While studying at Santa Monica College, Shum Seruto picked up a bartending gig. The catch was that he wasn’t much of a drinker, so he said he felt like an odd bartender.

Once graduated, his mom gifted him a little Breville espresso machine, which he said he sucked at using. He read books to better his craft and found a lot of similarities between analog photography and coffee making.

“ I decided shortly after graduating, I was like, well, you know, if I can make drinks at night, I’ll try making drinks in the day,” Shum Seruto said.

It was 2016 when he quit his three-year bartending stint to switch to being a barista. Nearly 10 years later, he’s still at it, thanks to a little Breville machine.

Shum Seruto managed Stumptown Coffee Roasters at the Ace Hotel upon moving to the city, but his time was cut short due to the pandemic.

“My first real job as a manager was to furlough everyone, which sucked,” Shum Seruto said.

He was laid off soon after.

Later, he returned to the company to work as a barista for a year and a half before working for Proud Mary, though the chaos, which he said adds to its charm, wasn’t aligned with his ideal vision of service.

Taking a break from coffee, and spending a year with family who were starting a new business, the thought donned on him that Portland has more specialty roasters than one can count.

“It’s just an incredibly large pool of talented coffee people,” Shum Seruto said.

It reminded him of the very reason he once was a tourist to the city.

“I was reflecting on, as this was still in the pandemic, that a lot of news about Portland was really negative and I wondered how something could be made that instead celebrated something that I thought was a really great aspect of the city,” Shum Seruto said.

His business venture started as a means to showcase Portland roasters, large and small, and highlight the shared stories of Portland’s coffee scene.

Looking to expand

Shum Seruto always planned to build out the business in downtown and then open a second location, using the cart, in the Hillsdale neighborhood.

But as most know, things don’t always go to plan.

They left the Portland Food Hall due to uncertainties for their future there, moved the cart to their local community, and are crossing their fingers for the next move to be a spot in downtown.

Shum Seruto said they are applying to the James Beard Public Market, which is anticipated to be opened later this year. But, if that option fails to work, it won’t prevent PDX Coffee Club from breaking into downtown.

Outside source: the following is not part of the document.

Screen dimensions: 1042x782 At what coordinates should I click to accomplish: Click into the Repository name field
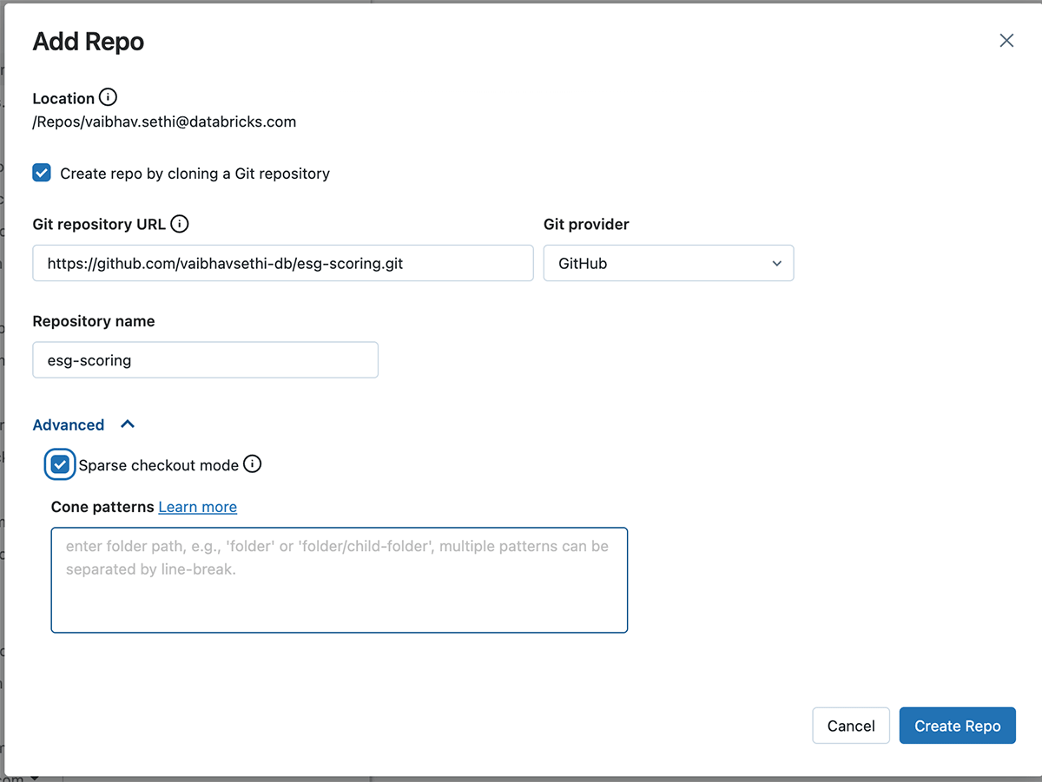pyautogui.click(x=205, y=360)
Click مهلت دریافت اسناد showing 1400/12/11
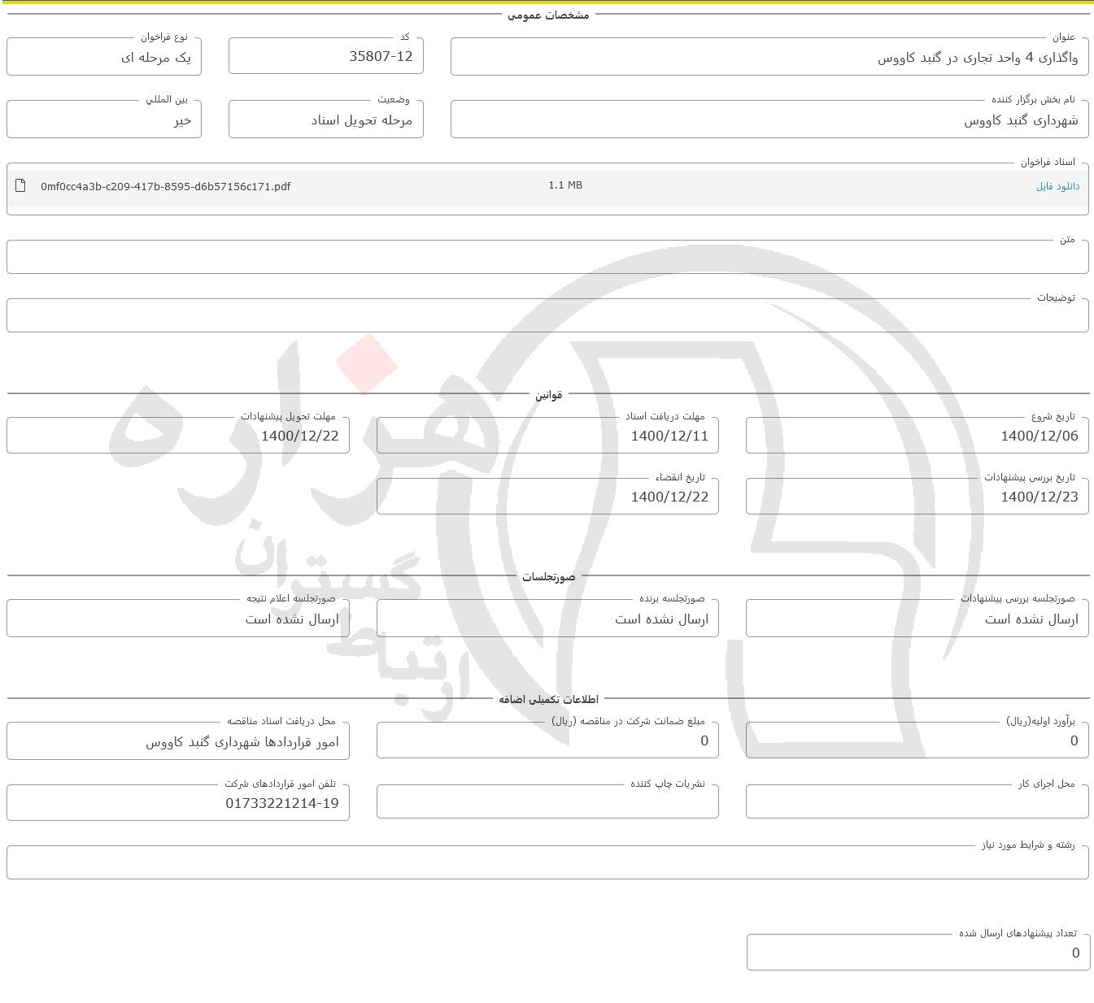The image size is (1094, 1003). pyautogui.click(x=547, y=436)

Portland had a bleak narrative painted over the past few years, Shum Seruto said, but he said he knows it’s still the same beautiful city it’s always been.

“I think that it’s important that we don’t just focus on the negative things when considering our city center, but instead try to really have something that celebrates what I think makes Portland so incredible,” Shum Seruto said.

One of the most important aspects for him is to not rush the timeline.

“I want to make sure we build the correct business to not just be able to meet our financial obligations of having a team, but to produce an environment to where people really are able to thrive in their work life and their personal life,” Shum Seruto said. “That’s really my main priority over rapid expansion.”

He hopes to be in downtown within a year or so, and said he’s “putting the fire under his own butt” to make sure that happens.

“It makes me so happy to see people resonate with our idea, these Portland coffees and what we’re doing. There are people here playing board games, meeting with their family or getting hot chocolates with their kids. I think it’s just one of the things that makes a cafe such a beautiful space,” Shum Seruto said. “It just makes me feel great to be able to be a part of that and serve that community.”